Redman was responding to a New York Times article which reported Monday that the U.S. Embassy in Tel Aviv and the Consulate in Jerusalem are urging the State Department to issue a travel advisory warning Arab-Americans and Black Americans that they may encounter harassment in trying to enter Israel.
The American-Arab Anti-Discrimination Committee (ADC) here reports that 30 American–Palestinians were turned away this summer and another 50 had their passports revoked. Most of these individuals were traveling to Israel to visit parents in the occupied territories.
ACCUSED OF HARASSMENT
The ADC also reported cases of Israeli officials demanding that Palestinian-Americans post bond before they enter the country, in some cases as high as $100,000.
“It’s a much bigger problem than I anticipated,” said ADC president Abdeen Jabara, who recently returned from trip to the West Bank to investigate the problem.
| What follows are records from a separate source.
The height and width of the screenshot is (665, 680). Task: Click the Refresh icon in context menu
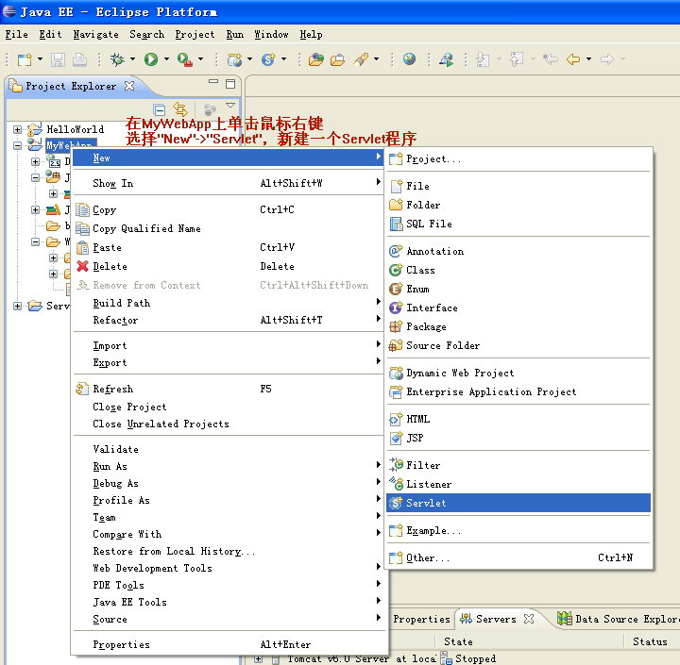(x=82, y=389)
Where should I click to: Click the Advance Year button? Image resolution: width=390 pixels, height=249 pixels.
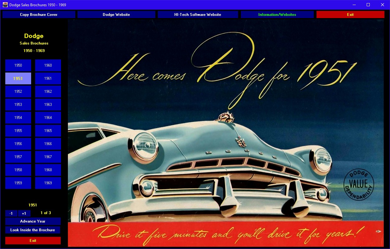pyautogui.click(x=33, y=221)
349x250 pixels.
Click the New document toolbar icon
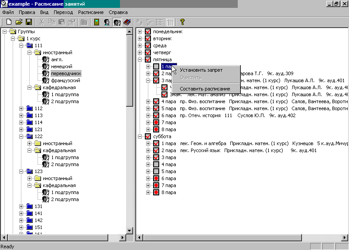(x=9, y=22)
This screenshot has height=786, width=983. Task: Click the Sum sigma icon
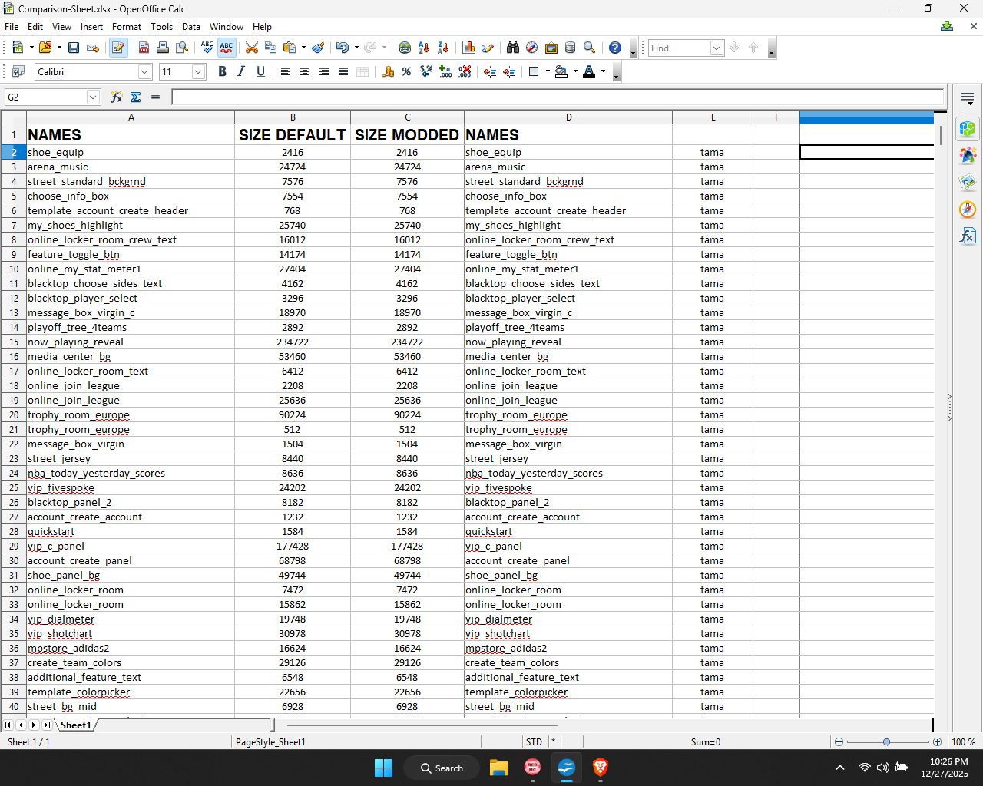[136, 97]
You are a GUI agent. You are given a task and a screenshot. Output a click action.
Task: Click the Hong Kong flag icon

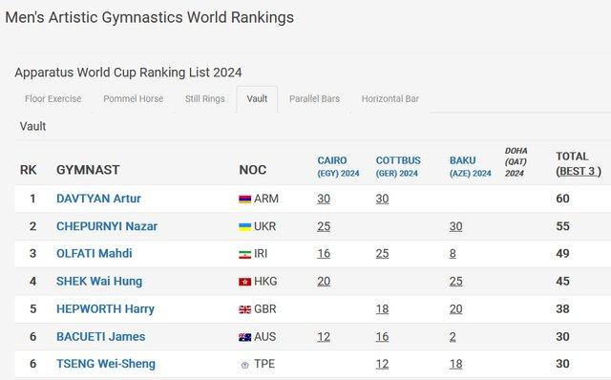point(244,282)
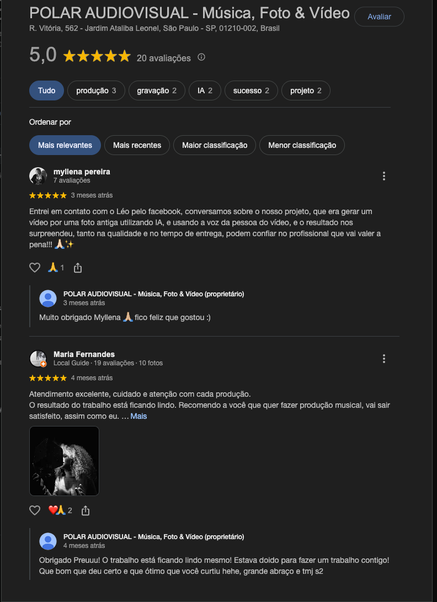Expand Maria Fernandes' review with Mais
This screenshot has height=602, width=437.
pos(138,416)
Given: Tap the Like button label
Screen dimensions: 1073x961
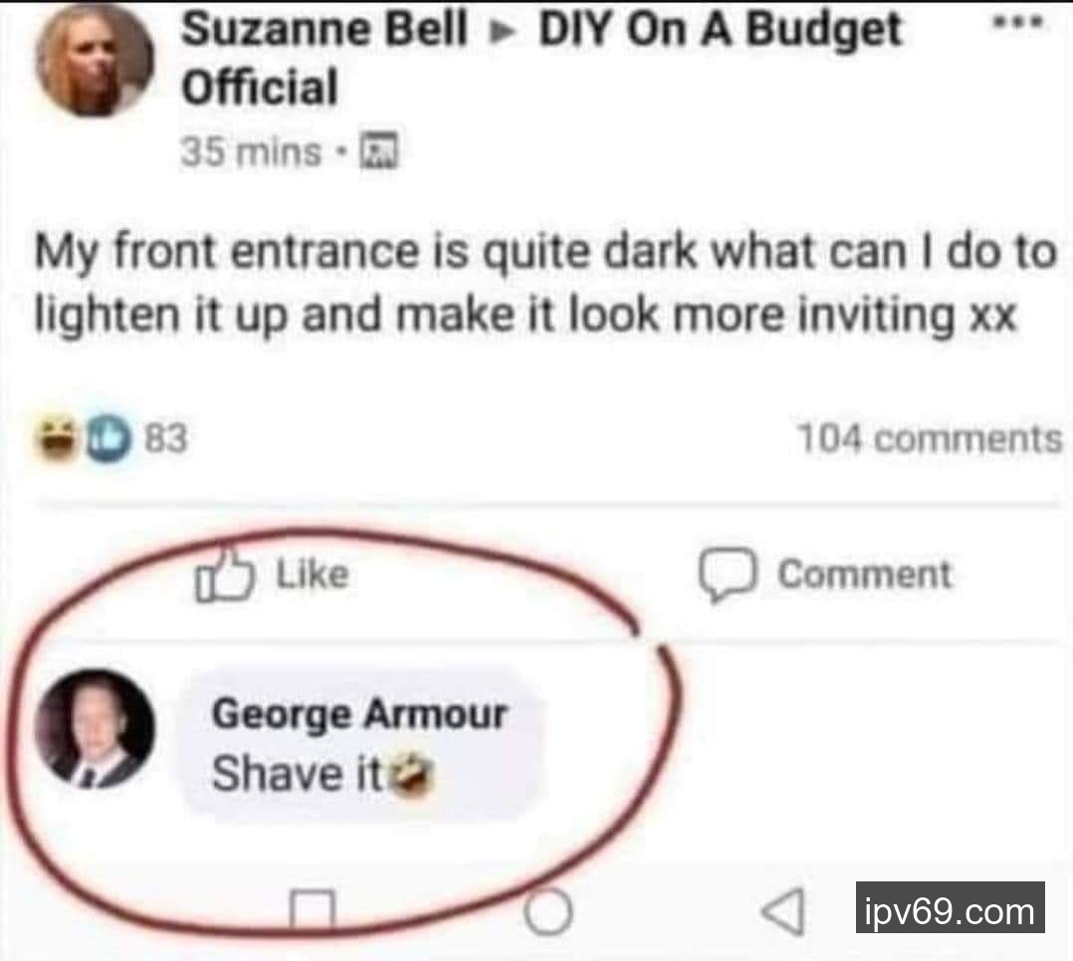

“It’s a selective form of harassment,” added an ADC spokesman. “There seems to be an effort to chill the American-Palestinian community and to discourage them from going.”
Nawal Hamad, a resident of Arlington, Va., born in the West Bank, said that she flew to Israel with her four children last month to visit her parents. But when she arrived at Ben Gurion Airport, she said, she and her family were taken into custody by Israeli security officials, held for several hours without explanation and later forced to board a plane back to New York.
“I was treated like garbage,” Hamad, a bank office manager, told the Jewish Telegraphic Agency. She said she and her children were told they were not welcome in Israel.
Hamad said she was recently informed that she may visit Israel if she signs an affidavit testifying that she will not extend the stay provided by her visa. But she said she has not been given any financial restitution for the cost of the last trip and is unsure she can afford another ticket. Asher Naim, Minister of Information at the Israel Embassy here, said that cases like that of Hamad were not a result of Israeli discrimination against Palestinian-Americans.
“These are individuals who we have reason to believe form a security problem and their intentions are not just to visit and leave Israel, but they have other agendas,” Naim said. “This is a prerogative of any government to accept or reject anyone who comes to its shores.”
Naim said Black Americans have been turned away because they are suspected of belonging to the Black Hebrew Israelites. In 1972, Black Hebrews were ruled not to be Jews and so did not fall under the Law of Return.
Naim said the Israeli government is investigating the case of Marvin Vaughn, a Black resident of Cincinati who was deported at the airport along with Hamad, and who the ADC maintains was simply a tourist. Vaughn was acting peculiarly when he left the plane by declaring that he was the Messiah, Naim said, and might have been mistaken for a Black Hebrew.
American citizens who have doubts about being allowed to visit Israel can contact the Israeli Consulate. “We would be happy to give them the information,” Naim said.